We have a benchmarking program for our reporting system that generates a specific report 2,000 times.
We have tried to reduce this down to just the time in our engine so:
- The template is read from disk once into memory, then that copy in memory is passed to the engine.
- File based datasources (XML, JSON) are also read into memory once and then that cached datasource is reused.
- The SQL database is SqlServer on the same machine. So there is I/O, but it should be fast.
- The OData datasource is on a different server so this has I/O that can take a bit of time.
Now here's where it gets interesting. Our engine is written in Java and we use IKVM to create a .NET version of it. IKVM creates DLLs that are true .NET clr byte codes. It's as though we wrote the same code in C#. So fundamentally we have the same code on Java & C#.
And the JSON (JPath) Java code is 100% the .NET JSON code via IKVM. The XML (XPath) Java code is 98% the same on the .NET side. The Sql code is seperate on the class to the connector (JDBC vs. ADO.NET) but everything outside of those connectors is identical. Same for OData.
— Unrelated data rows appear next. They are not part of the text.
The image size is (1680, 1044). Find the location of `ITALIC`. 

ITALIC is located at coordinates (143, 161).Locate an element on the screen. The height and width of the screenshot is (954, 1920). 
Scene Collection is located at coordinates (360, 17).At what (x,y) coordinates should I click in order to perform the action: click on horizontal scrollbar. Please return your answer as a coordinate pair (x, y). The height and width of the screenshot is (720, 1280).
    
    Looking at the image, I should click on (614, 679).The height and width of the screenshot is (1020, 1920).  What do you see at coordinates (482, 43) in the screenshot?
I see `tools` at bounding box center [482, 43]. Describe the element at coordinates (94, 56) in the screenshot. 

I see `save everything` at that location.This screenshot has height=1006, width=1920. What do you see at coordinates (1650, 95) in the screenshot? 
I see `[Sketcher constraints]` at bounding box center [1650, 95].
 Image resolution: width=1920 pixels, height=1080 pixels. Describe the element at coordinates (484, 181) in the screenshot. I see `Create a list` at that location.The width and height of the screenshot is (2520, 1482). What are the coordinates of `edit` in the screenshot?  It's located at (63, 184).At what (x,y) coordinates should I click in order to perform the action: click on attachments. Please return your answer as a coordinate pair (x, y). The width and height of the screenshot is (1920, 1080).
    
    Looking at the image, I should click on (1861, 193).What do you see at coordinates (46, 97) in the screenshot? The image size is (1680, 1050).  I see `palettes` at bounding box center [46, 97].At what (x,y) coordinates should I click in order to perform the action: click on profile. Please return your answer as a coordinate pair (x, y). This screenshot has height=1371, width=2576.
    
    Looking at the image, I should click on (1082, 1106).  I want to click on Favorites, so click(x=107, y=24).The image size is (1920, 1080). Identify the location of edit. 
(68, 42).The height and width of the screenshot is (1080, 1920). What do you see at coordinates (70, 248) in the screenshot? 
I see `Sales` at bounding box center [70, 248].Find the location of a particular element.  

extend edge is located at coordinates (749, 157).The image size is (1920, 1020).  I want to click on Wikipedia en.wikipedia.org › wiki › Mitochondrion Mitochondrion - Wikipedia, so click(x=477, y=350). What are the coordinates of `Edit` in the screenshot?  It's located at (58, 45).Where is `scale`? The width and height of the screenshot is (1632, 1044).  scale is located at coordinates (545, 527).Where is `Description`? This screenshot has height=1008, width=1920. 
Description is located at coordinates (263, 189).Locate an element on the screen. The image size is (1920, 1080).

So to sum up, same code and for XML/JSON totally CPU bound, while Sql a bit I/O bound and OData a bit more I/O bound.
Here's the results under Java. Pretty much a 50% increase in total production (each report generates in a single thread, it's the total pages across all reports across all threads we're measuring) for doubling the number of threads.
This is on a 4 core system that with hyper-threading appears as 8 cores to the program.
Java Engine Output (Pages Per Second)
But in .NET not as expected. XML & JSON small improvement from 2 - 4 threads and nothing after that. Sql decent improvement from 2 - 4 threads and again nothing after that. Only OData shows the expected improvement:
Our code to run this under multiple threads is:
ReportWorker[] workers = new ReportWorker[numThreads];
for (int ind = 0; ind < numThreads; ind++)
workers[ind] = new ReportWorker(ind, new CommandLine(cmdLine));
System.Threading.Thread[] threads = new System.Threading.Thread[numThreads];
for (int ind = 0; ind < numThreads; ind++)
threads[ind] = new System.Threading.Thread(workers[ind].DoWork);
for (int ind = 0; ind < numThreads; ind++)
threads[ind].Name = "Report Worker " + ind;
for (int ind = 0; ind < numThreads; ind++)
threads[ind].Start();
// we wait
for (int ind = 0; ind < numThreads; ind++)
threads[ind].Join();
When I run for 4 threads all 8 CPUs (using the Windows performance monitor) are sitting between 50% & 80%. When running 8 threads all 8 CPUs are running at 80% - 95%.
Is there something in the above threading code that would cause these results? This is a command line app - is there some reason it might not run the threads simultaneously?
Any suggestions about what to change or investigate are appreciated.